### EXCERPTED TEXT
☆ ☆ ☆ ☆ ☆ ☆ ☆
Additionally, weight processing unit 134 may access data of domain weights database 140 and machine weights database 142. For example, score calculation unit 132 may calculate a score for an alert according to formula (1) above (i.e., domain weight (DW) times domain knowledge score (DK) plus machine weight (MW) times machine knowledge score (MK)). Weight processing unit 134 may retrieve the current domain weight and the current machine weight from domain weights database 140 and machine weights database 142, respectively. Furthermore, weight processing unit 134 may update current domain weights and machine weights in domain weights database 140 and machine weights database 142, respectively, over time, e.g., at the direction of an administrator and/or automatically, e.g., as a number of alerts stored in alert history 144 increases.
In some examples, domain weights database 140 may store a set of potential domain weights, which may be base three values representing weights of 0.11, 0.33, and 1.00, respectively. Machine weights database 142 may store corresponding potential machine weights of 0.89, 0.67, and 0.00, respectively. Additionally, pointers or other data structures or data elements may have values representing a current domain weight of domain weights database 140 and a current machine weight of machine weights database 142. Thus, weight processing unit 134 may update the values of the pointers or other data structures when the weights are updated.
☆ ☆ ☆ ☆ ☆ ☆ ☆
### SUPPLIED ENTRIES
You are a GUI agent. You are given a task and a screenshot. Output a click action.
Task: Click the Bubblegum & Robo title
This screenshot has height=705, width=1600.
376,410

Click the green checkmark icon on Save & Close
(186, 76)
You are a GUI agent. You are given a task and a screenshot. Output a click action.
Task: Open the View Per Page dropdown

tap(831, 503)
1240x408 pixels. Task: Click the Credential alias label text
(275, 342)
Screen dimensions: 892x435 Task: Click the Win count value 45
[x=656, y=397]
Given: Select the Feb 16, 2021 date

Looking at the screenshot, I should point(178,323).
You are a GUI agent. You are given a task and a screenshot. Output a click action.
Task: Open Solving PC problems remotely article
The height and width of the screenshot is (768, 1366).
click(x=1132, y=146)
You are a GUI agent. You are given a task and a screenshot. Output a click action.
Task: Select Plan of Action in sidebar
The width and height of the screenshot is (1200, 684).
☆ ☆ ☆ ☆ ☆ ☆ ☆
### WHAT THE TASK REQUIRES
Can you copy the alert-weighting passage word for word, beginning at the words "Additionally, weight processing" and stopping after "history 144 increases."?

### REPLY
Additionally, weight processing unit 134 may access data of domain weights database 140 and machine weights database 142. For example, score calculation unit 132 may calculate a score for an alert according to formula (1) above (i.e., domain weight (DW) times domain knowledge score (DK) plus machine weight (MW) times machine knowledge score (MK)). Weight processing unit 134 may retrieve the current domain weight and the current machine weight from domain weights database 140 and machine weights database 142, respectively. Furthermore, weight processing unit 134 may update current domain weights and machine weights in domain weights database 140 and machine weights database 142, respectively, over time, e.g., at the direction of an administrator and/or automatically, e.g., as a number of alerts stored in alert history 144 increases.